# [Information given]
== == ==
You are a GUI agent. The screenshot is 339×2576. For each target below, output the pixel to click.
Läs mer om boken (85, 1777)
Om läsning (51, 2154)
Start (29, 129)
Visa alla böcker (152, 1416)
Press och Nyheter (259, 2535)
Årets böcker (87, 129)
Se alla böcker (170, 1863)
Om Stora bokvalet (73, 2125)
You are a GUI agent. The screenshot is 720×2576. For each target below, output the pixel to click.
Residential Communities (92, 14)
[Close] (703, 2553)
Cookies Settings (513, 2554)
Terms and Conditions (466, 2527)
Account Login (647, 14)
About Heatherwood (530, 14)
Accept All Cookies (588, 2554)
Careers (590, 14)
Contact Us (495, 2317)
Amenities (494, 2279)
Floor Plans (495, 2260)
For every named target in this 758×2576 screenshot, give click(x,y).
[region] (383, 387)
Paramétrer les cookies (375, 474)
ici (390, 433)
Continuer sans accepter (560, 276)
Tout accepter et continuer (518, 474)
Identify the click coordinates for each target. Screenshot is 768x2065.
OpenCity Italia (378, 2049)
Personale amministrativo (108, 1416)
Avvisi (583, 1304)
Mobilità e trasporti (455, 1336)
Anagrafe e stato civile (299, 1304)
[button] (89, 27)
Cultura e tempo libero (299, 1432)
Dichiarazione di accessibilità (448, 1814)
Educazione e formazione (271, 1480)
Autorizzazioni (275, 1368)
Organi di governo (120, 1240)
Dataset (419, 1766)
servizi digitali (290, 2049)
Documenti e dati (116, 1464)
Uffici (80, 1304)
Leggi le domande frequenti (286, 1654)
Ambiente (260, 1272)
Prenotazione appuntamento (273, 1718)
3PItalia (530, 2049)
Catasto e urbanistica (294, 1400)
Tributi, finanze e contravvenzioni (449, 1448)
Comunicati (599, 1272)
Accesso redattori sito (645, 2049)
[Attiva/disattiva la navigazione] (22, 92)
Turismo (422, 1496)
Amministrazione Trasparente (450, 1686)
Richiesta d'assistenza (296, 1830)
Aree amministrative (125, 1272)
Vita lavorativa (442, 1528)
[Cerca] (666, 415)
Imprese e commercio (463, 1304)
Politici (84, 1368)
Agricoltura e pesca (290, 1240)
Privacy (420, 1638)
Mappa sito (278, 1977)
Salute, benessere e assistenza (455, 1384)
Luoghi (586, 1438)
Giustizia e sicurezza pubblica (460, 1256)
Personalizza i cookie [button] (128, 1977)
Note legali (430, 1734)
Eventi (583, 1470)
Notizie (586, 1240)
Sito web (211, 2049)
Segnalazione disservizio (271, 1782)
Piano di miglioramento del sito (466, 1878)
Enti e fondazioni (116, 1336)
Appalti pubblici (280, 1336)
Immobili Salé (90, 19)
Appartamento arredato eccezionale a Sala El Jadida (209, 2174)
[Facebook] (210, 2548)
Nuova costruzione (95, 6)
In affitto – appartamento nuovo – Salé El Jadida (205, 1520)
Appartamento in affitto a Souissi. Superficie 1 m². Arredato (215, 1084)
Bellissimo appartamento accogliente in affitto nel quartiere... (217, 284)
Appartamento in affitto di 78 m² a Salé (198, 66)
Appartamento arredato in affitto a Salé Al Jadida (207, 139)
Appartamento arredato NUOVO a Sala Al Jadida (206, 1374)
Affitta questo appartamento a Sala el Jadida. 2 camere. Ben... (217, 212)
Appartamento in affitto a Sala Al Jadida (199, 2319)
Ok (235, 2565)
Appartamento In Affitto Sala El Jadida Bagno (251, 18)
== == ==
# [What the exercise asks]
Above are the records; repeat exactly the lines from the one holding "Årets böcker (87, 129)" down to the one holding "Leggi le domande frequenti (286, 1654)", end lines included.

# [Task result]
Årets böcker (87, 129)
Se alla böcker (170, 1863)
Om Stora bokvalet (73, 2125)
You are a GUI agent. The screenshot is 720×2576. For each target below, output the pixel to click.
Residential Communities (92, 14)
[Close] (703, 2553)
Cookies Settings (513, 2554)
Terms and Conditions (466, 2527)
Account Login (647, 14)
About Heatherwood (530, 14)
Accept All Cookies (588, 2554)
Careers (590, 14)
Contact Us (495, 2317)
Amenities (494, 2279)
Floor Plans (495, 2260)
For every named target in this 758×2576 screenshot, give click(x,y).
[region] (383, 387)
Paramétrer les cookies (375, 474)
ici (390, 433)
Continuer sans accepter (560, 276)
Tout accepter et continuer (518, 474)
Identify the click coordinates for each target. Screenshot is 768x2065.
OpenCity Italia (378, 2049)
Personale amministrativo (108, 1416)
Avvisi (583, 1304)
Mobilità e trasporti (455, 1336)
Anagrafe e stato civile (299, 1304)
[button] (89, 27)
Cultura e tempo libero (299, 1432)
Dichiarazione di accessibilità (448, 1814)
Educazione e formazione (271, 1480)
Autorizzazioni (275, 1368)
Organi di governo (120, 1240)
Dataset (419, 1766)
servizi digitali (290, 2049)
Documenti e dati (116, 1464)
Uffici (80, 1304)
Leggi le domande frequenti (286, 1654)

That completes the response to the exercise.